Poor, terminal Nepal is the worst South Asian case of all. King Gyanendra recently suspended democracy, locked up many politicians for unassailable corruption, and promises to focus his attention on the Maoist civil war largely ignored for the past decade by swiftly rotating governments obsessed with rent-seeking. Nepalese friends and visitors there report that the public is relieved to be rescued from a Predator Democracy. As one educated, travelled Nepalese explained to me five years back:

When we were an absolute monarchy we had only one set of leeches to support. Our political parties add two sets more than we can afford.

Regardless of whether this king bungles the job, democracy has failed in Nepal. Yet the pious, ideologically-propelled West - particularly America, Britain and the Scandinavian countries - do nothing more than scold Nepal on the supposed moral superiority of democracy and threaten to withhold foreign aid...

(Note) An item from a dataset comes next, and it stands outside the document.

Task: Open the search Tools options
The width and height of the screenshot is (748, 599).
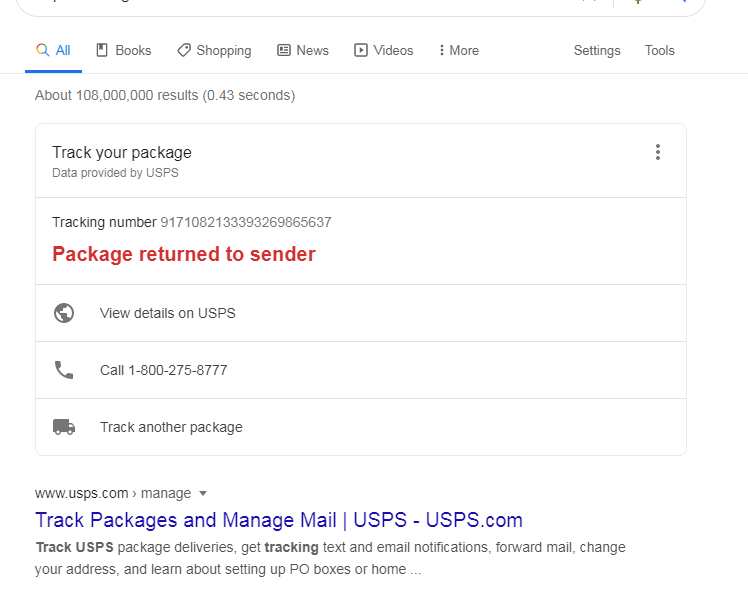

When confronted by people suffering and dying under Predator Democracies, most Western pro-democracy ideologues make little tut-tutting sounds, nod in what looks like sincerity and condescendingly tell us that it will take some time for all those supposedly backward brown and black people to advance to our present magnificent condition. They ignore a distinct possibility that our countries are earlier on the evolutionary chain, while Predator Democracies are more advanced than we.

If you apply game theory, and assume that the purpose of governance is the most efficient allocation of loot, then the South Asian model of a Predator Democracy is the most efficient. It uses the smallest and shortest-lived majority to capture and allocate the greatest quantity of spoils. It cannibalizes nations, but it is devastatingly efficient. And, looking at the political spoils systems advanced under Clinton, Bush and Blair, is anyone really certain that our political future doesn't resemble Bangladesh?

My South Asian friends have thousands of years of tradition behind them when most of them assume, with neither shame nor doubt, that it is the right of any maharajah, born or elected, to reward his supporters from the public purse. Conversely there is close to one thousand years of Anglo-Saxon traditions, reflected in common law and statute, attempting to keep governance free from favouritism.

These two very different roots grow much deeper than any form of government, and they are nourished by two very different cultural concepts of fairness, neither of which can be changed easily or swiftly. But that won't stop the West's shallow, undereducated ideologues, the punch-drunk Whigs and self-satisfied Wilsonians insisting that tyranny can be eradicated and that democracy and its prerequisite values can be installed with the ease and speed of a plug-and-play computer programme off a CD-ROM. Or at gun-point.

Something that Bush could use his bully pulpit for is to lecture the world that, as my son pointed out, "democracy" in Greek means "rule by the people" not "rule by the majority," so democracy presupposes among a nation's citizens that they will be patriotically willing to sacrifice for the good of all by learning to compromise, to be good losers, to rule honestly, and so forth. But perhaps Bush isn't the best man to lecture on good government...

Fifteen years ago, Francis Fukuyama announced the End of History, but what he really meant, translating from his weird Hegelian jargon, was the End of Ideology. History churns on, but it has gone back to what it was about before the French Revolution introduced ideology: Who? Whom? Who gets to use the government and who gets used by the government? A perpetually interesting question, no?

Meanwhile, Randall Parker at Parapundit reports Corruption Seen As Bigger Threat Than Insurgency In Iraq. Transparency International says, "If urgent steps are not taken, will become the biggest corruption scandal in history."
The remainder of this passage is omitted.